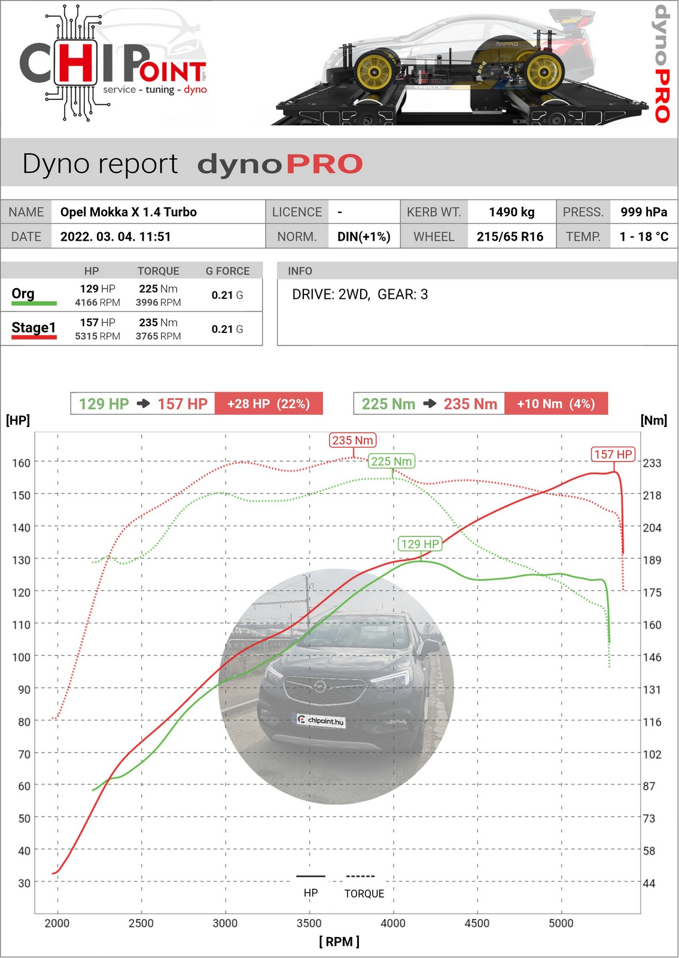This screenshot has height=958, width=679.
Task: Click the green Org color bar
Action: click(x=34, y=304)
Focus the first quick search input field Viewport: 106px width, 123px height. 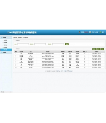pyautogui.click(x=23, y=44)
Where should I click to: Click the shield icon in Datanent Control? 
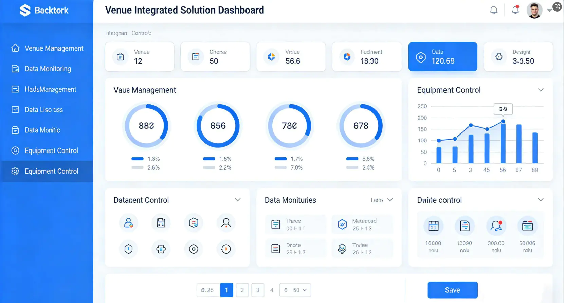click(128, 249)
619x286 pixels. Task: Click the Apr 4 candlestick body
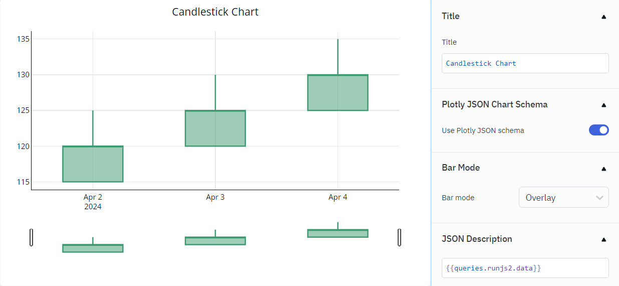(x=338, y=93)
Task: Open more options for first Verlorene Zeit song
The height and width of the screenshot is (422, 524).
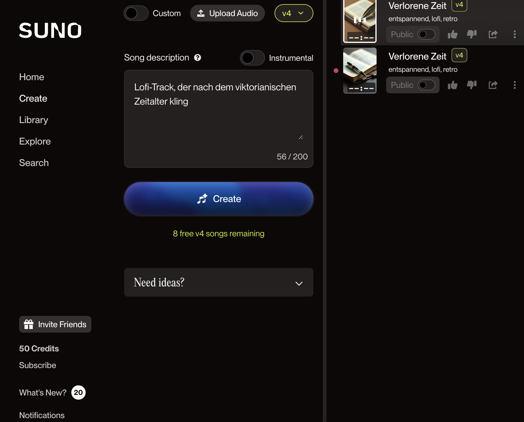Action: 514,34
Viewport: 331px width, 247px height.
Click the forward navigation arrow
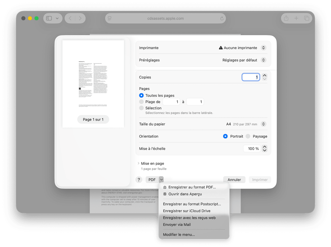click(80, 18)
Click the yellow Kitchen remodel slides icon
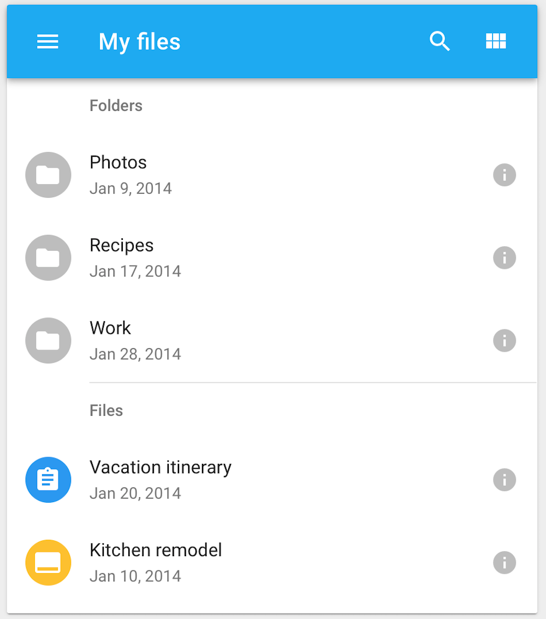The image size is (546, 619). coord(48,563)
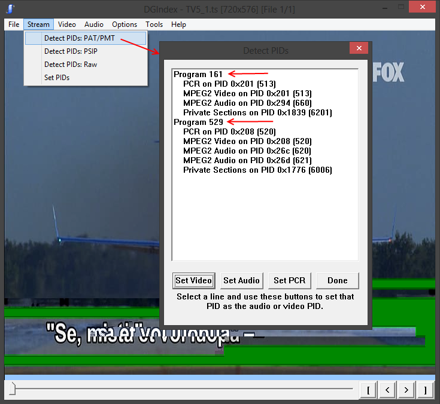The width and height of the screenshot is (440, 404).
Task: Select Detect PIDs: PSIP menu entry
Action: 71,51
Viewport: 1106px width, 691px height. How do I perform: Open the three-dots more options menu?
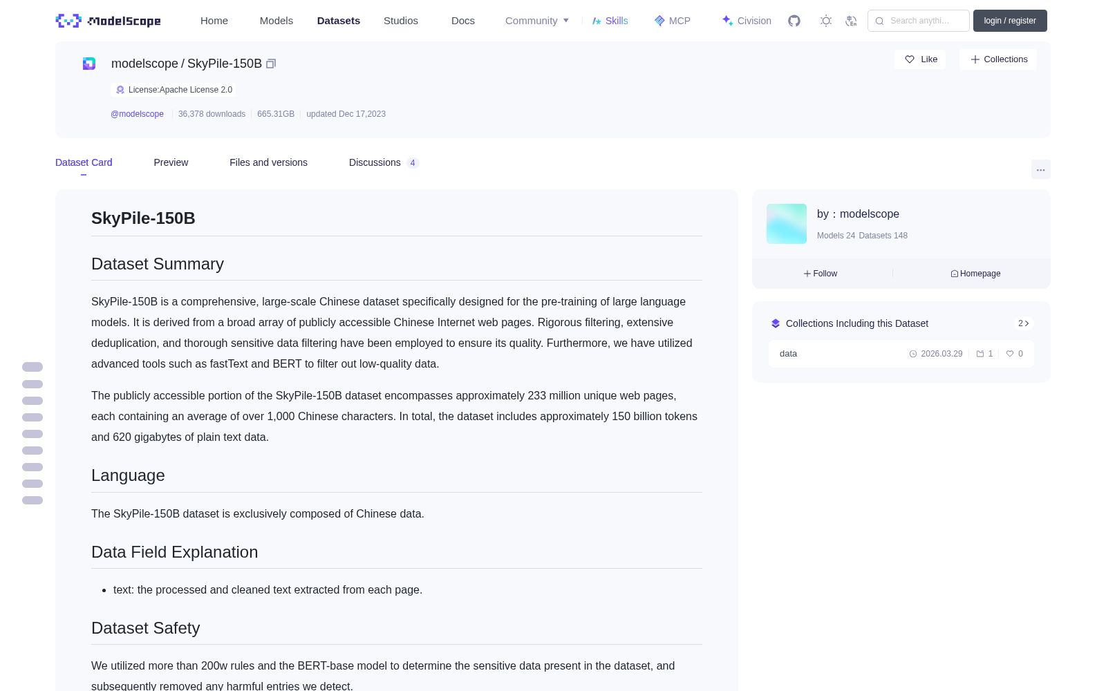(1040, 169)
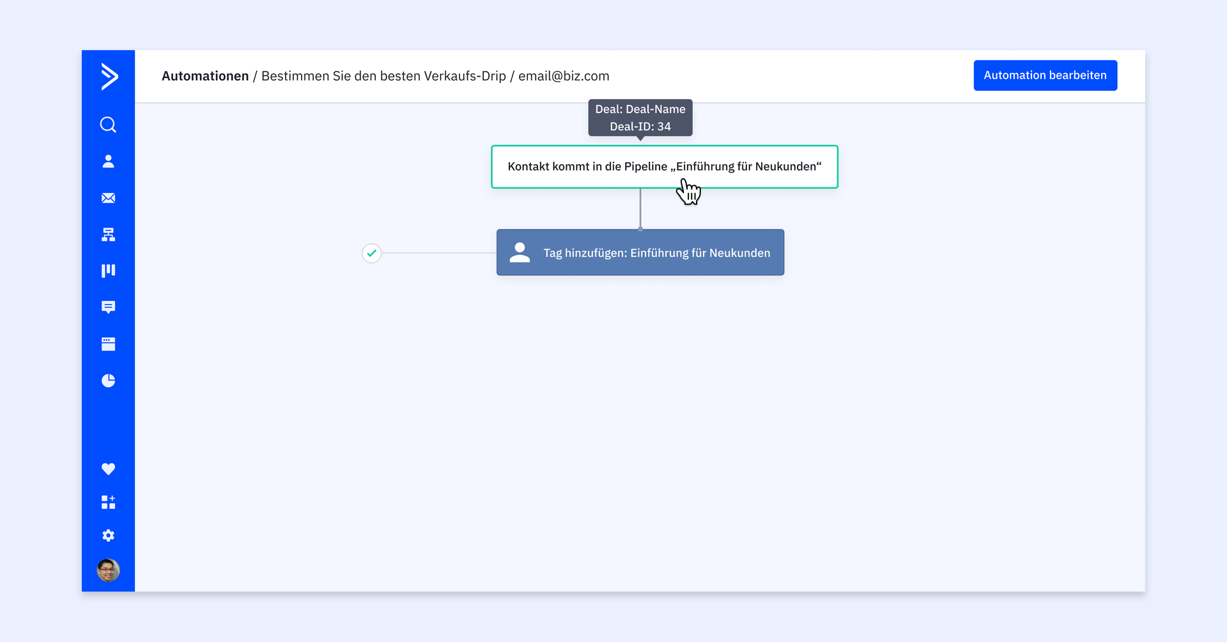Open Apps grid-plus icon
This screenshot has width=1227, height=642.
tap(108, 502)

============================================================

§ **Task to carry out**
Set down exactly, with no additions, each line from the line that includes "619x286 pixels. Task: Click" to the final line of the entries above; leave pictures out.

§ **Response**
619x286 pixels. Task: Click the Apr 4 candlestick body
(x=338, y=93)
Task: Open more options for first Verlorene Zeit song
The height and width of the screenshot is (422, 524).
Action: 514,34
Viewport: 331px width, 247px height.
Click the forward navigation arrow
click(80, 18)
Click the yellow Kitchen remodel slides icon
The image size is (546, 619). coord(48,563)
The width and height of the screenshot is (440, 404).
Task: Select Detect PIDs: PSIP menu entry
Action: 71,51
Viewport: 1106px width, 691px height. How do I perform: Open the three-dots more options menu?
(1040, 169)
Open Apps grid-plus icon
This screenshot has width=1227, height=642.
tap(108, 502)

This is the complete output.